Some people wish to drop the cleric class from their games of Dungeons and Dragons. Some have already done this, folding the spell list into the magic user class whereas some have dropped it completely. Some people don't like the thief class either, because its inclusion in the system seemed to mean that other classes couldn't do stuff they could do before.
Dropping the cleric class is interesting, though. I considered it myself once, but only because the party of adventurers I take into my imaginary world of Summit on a sunday afternoon don't have one. We ended up solving that by keeping the class but turning one of the fighters into a 'blessed fighter' after he had a religious experience - he's now akin to a paladin.
One of the things that interests me about people wanting to drop the cleric class is their focus on the crunch i.e. the mechanics of the game. What I'm wanting to think about here, though, is the cleric's role in the world as a crusading man who channels the power of his god to further its purpose on the mortal plane. Viewed this way, the cleric's role becomes important within the game world, and he's not just reduced to a healer like so many computer roleplaying games do with him.

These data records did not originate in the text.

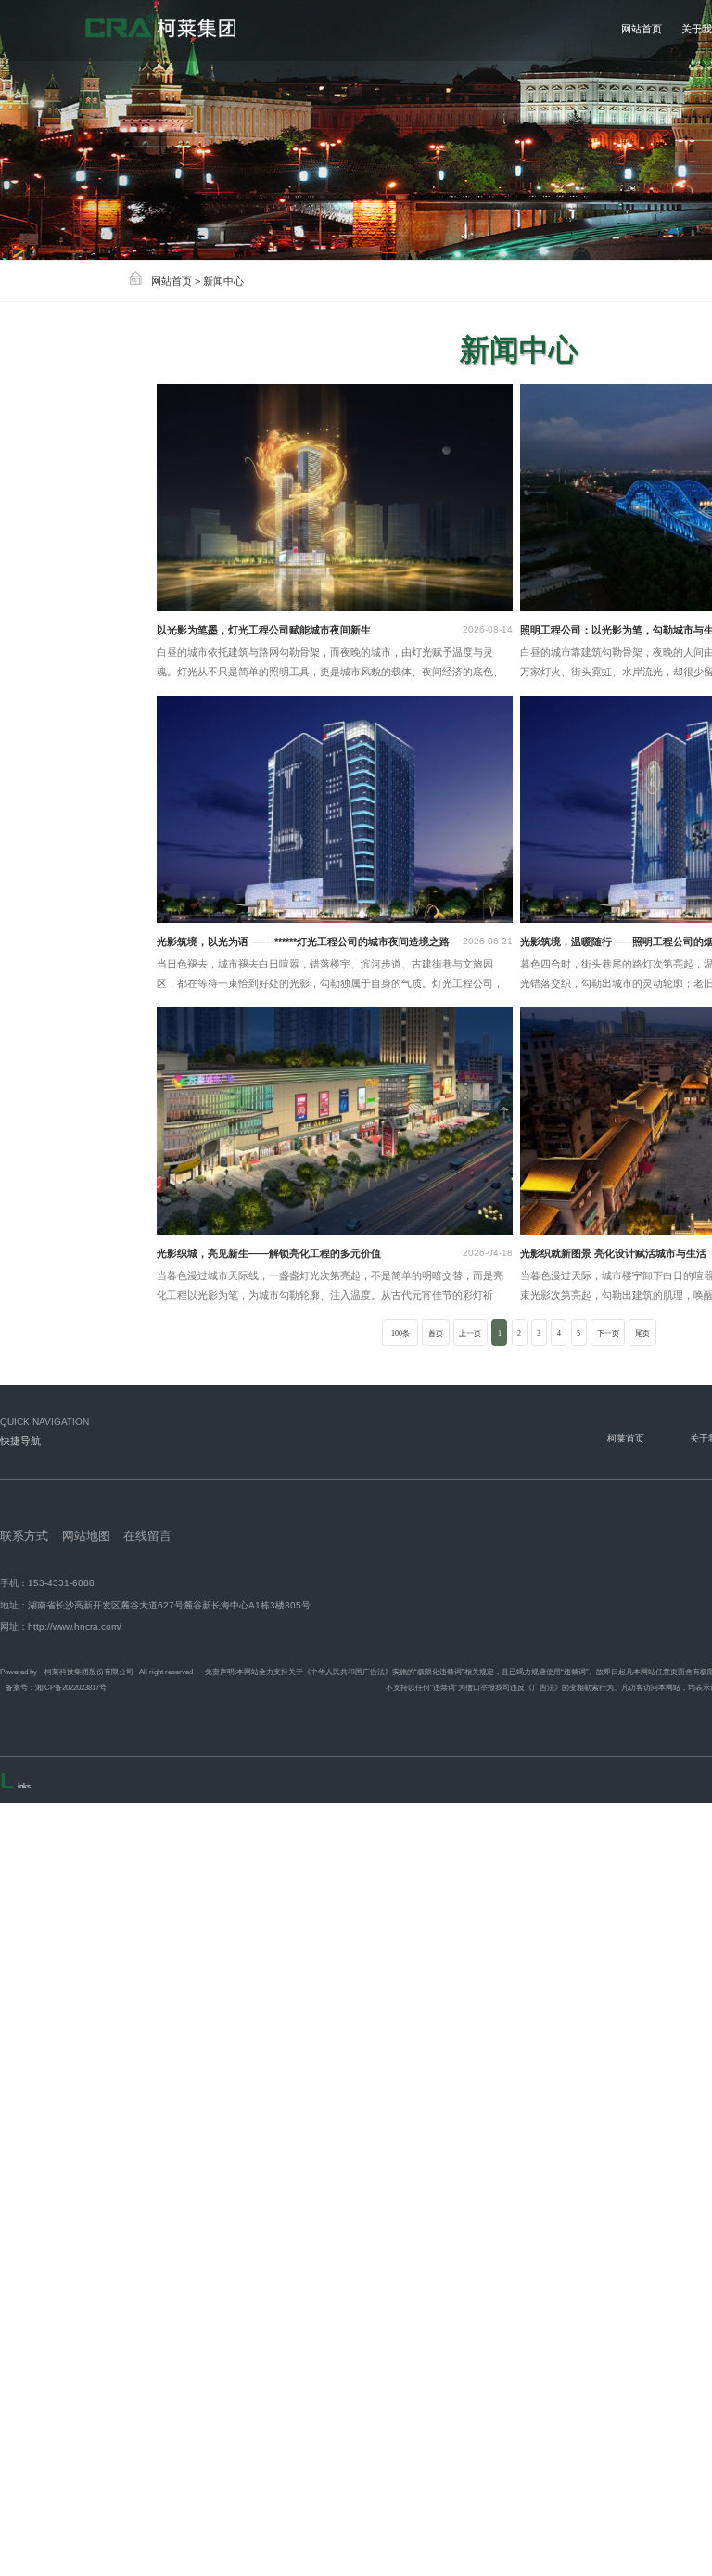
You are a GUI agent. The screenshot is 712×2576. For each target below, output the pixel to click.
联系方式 (24, 1536)
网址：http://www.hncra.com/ (60, 1626)
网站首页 (171, 281)
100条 (400, 1333)
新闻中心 (223, 281)
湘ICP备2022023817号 (71, 1687)
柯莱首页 (625, 1438)
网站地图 (86, 1536)
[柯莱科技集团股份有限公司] (194, 30)
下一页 (608, 1333)
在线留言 (147, 1536)
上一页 (470, 1333)
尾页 (642, 1333)
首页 (435, 1333)
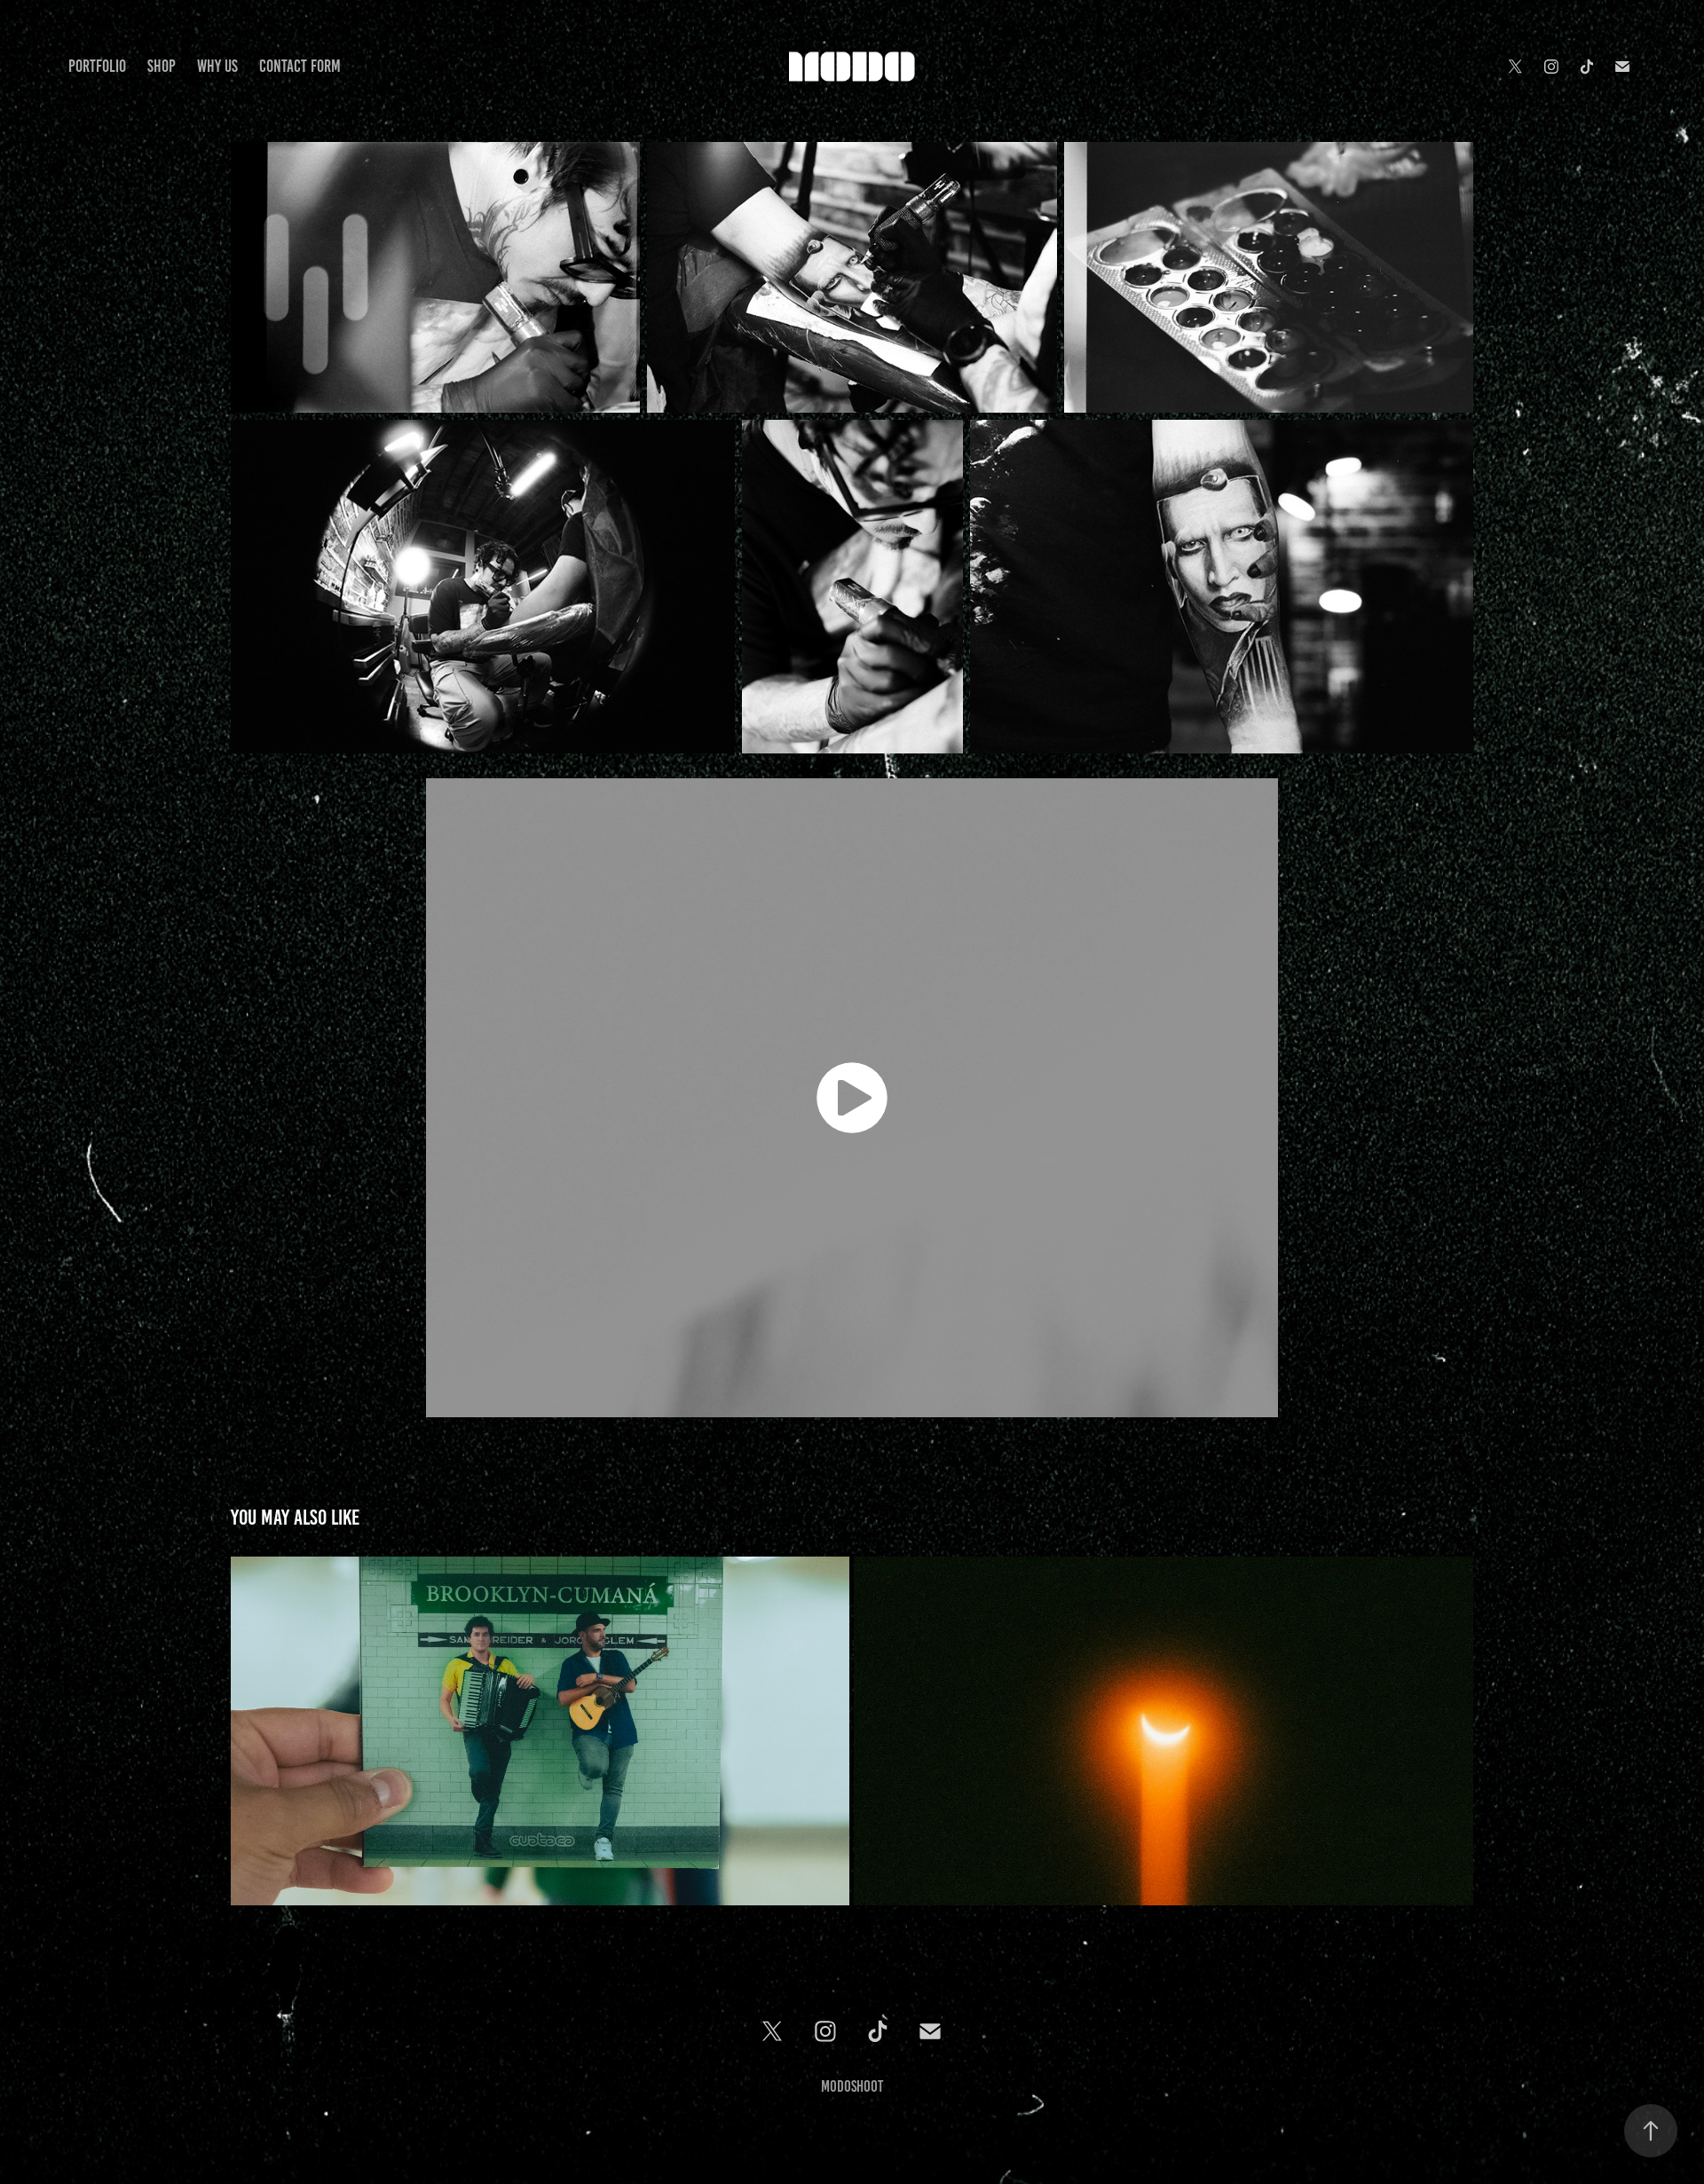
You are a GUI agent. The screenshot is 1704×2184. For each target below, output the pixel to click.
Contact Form (300, 66)
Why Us (217, 66)
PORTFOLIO (97, 66)
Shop (161, 66)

My big question though is this. If any of you have considered dropping the cleric from your games is it because you are atheist in world view? I suspect that atheists would dislike the cleric, and the game's focus on him and the DM building campaigns around him, despite the abundance of gods within the ancient world and medieval world that Dungeons and Dragons, and its inspirational fiction, is based around. In other words, if we didn't live in a mostly secular society, but lived in a parrallel universe with a theocracy running the show, might we feel differently about this and perhaps be thinking of dropping the magic user instead? In other words, does discussing dropping the cleric as a class reflect more on our own world views and less on the rules themselves?